MCP responses that are too big

This is the failure mode I have hit most often. If you build an MCP server with a tool like search_files or list_tickets, the result size depends entirely on the caller's query. A bad query can push you past the ceiling instantly.

// Before: returns everything in one shot
server.tool("search_files", async ({ query }) => {
  const all = await db.search(query);
  return { content: all.map(toJSON) };
});
 
// After: hard cap plus cursor-based continuation
server.tool("search_files", async ({ query, cursor, limit = 20 }) => {
  const page = await db.searchPaged(query, { cursor, limit });
  return {
    content: page.items.map(toJSON),
    nextCursor: page.nextCursor,
  };
});

Two rules I keep: cap each tool response at a few tens of KB, and expose a cursor so Claude can ask for the rest in subsequent calls. Claude is excellent at iterating; one fat response is slower in practice than three lean ones.

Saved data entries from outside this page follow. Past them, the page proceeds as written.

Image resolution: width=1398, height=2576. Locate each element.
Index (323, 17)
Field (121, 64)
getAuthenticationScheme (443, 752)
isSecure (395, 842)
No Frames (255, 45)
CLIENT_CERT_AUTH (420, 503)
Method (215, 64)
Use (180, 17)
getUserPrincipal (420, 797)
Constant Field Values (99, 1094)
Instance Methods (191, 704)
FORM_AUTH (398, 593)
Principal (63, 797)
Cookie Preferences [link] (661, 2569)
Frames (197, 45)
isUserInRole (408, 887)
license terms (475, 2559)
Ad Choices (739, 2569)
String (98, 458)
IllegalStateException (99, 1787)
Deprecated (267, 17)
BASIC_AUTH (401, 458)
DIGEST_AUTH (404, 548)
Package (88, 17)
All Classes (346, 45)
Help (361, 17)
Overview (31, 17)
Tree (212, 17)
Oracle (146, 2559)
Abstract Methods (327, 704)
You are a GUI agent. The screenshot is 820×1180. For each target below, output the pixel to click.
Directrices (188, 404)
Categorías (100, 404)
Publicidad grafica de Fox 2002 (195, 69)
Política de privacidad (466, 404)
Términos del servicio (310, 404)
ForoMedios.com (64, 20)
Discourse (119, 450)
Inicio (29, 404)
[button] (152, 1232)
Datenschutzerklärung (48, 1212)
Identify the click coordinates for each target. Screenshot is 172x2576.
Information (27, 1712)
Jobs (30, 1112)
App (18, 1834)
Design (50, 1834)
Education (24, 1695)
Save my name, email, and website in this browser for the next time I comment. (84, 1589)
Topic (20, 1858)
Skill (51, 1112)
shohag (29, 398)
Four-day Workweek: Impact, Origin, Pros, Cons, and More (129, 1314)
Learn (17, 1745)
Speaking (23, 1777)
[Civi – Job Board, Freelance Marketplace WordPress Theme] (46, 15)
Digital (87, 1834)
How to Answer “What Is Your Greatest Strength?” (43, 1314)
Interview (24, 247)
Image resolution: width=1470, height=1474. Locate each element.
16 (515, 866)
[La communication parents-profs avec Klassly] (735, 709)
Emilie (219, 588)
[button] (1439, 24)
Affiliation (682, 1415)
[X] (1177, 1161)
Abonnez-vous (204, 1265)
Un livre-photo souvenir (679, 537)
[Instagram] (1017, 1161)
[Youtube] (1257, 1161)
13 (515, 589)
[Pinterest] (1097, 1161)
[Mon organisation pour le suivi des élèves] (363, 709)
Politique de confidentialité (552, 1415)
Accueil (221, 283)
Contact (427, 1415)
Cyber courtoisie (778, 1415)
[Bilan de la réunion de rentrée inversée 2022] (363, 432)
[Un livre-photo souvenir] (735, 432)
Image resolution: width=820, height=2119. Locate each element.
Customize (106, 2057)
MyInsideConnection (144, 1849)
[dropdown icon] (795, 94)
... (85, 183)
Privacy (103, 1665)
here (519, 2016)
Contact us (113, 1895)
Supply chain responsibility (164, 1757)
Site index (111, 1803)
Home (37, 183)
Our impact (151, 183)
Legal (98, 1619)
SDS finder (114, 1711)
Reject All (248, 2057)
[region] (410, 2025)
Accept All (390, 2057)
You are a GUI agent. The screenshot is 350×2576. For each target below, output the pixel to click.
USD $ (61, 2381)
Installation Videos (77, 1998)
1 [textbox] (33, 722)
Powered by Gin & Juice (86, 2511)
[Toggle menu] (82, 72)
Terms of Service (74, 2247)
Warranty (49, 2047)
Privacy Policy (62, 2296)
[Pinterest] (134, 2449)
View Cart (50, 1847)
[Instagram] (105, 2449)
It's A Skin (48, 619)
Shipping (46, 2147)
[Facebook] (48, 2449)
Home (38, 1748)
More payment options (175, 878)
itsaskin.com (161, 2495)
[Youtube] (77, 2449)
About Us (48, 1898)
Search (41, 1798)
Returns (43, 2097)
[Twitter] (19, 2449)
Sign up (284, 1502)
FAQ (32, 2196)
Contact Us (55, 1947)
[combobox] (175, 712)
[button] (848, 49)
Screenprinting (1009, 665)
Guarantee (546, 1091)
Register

Bash output that overflows

The same ceiling applies to Bash output. Before pressing Enter on a command, take a beat and think about how many lines it might emit.

# Risky: unknown output size
grep -r "TODO" .
 
# Safer: measure first, sample second
grep -rl "TODO" . | wc -l
grep -rl "TODO" . | head -50
 
# Or stash the full result and return a summary
grep -r "TODO" . | head -200 > /tmp/todo.txt && wc -l /tmp/todo.txt

In my own projects I keep a .claude/commands/safe-grep.md slash command that bakes these guards in, so I never have to remember them in the moment.

ToolUseId / ToolResultId mismatch

If you press /cancel and then immediately type a new prompt, the unsent ToolResult lingers and the next tool call can fail to register. My fix is small but disciplined: after any /cancel, the very next message I send is a sentence like "stop here, summarize where we are, and wait." It feels like a detour, but it is the fastest path back to a clean state.

Streaming disconnects

Most disconnects I see happen during VPN reconnects or when a laptop roams between Wi-Fi access points. For any long-running task (a migration, a heavy refactor, a large build), I now:

  • Pin the connection to wired Ethernet or a known-stable Wi-Fi network
  • Pause cloud sync and background updates that might saturate the link
  • Run long Bash jobs under nohup or inside tmux, then Read the result file once it lands

My grandfathers were both carpenters who built and restored shrines in Japan. They taught me, just by example, that long jobs are won in the preparation. The same is true for long Claude Code sessions.

A safety net when nothing else works

If you reach the point where the session refuses to recover, here is my last-resort routine:

  1. Try claude /resume in a new tab to see if the previous session can be reattached
  2. If not, open a fresh session and feed it a pre-written summary like cat .claude/last_session_summary.md
  3. Add a line to your project's CLAUDE.md instructing Claude to start each recovery by running git status and git log -3 and reporting the current state

That third item is plain but powerful. Treat it as a handover note for your future self, the same way I think about leaving something useful behind for my kids who live apart from me.

One small thing to try today

If this error has bitten you more than once, paste these two lines into your project's CLAUDE.md today:

- For Bash grep/find, always run `wc -l` first to check the size before fetching results
- MCP tools must paginate; never return more than ~20 items per call

That alone has cut the frequency of "Tool result could not be submitted" by more than half in my own workflow. Thanks for reading, and I hope this saves you the afternoon it once cost me.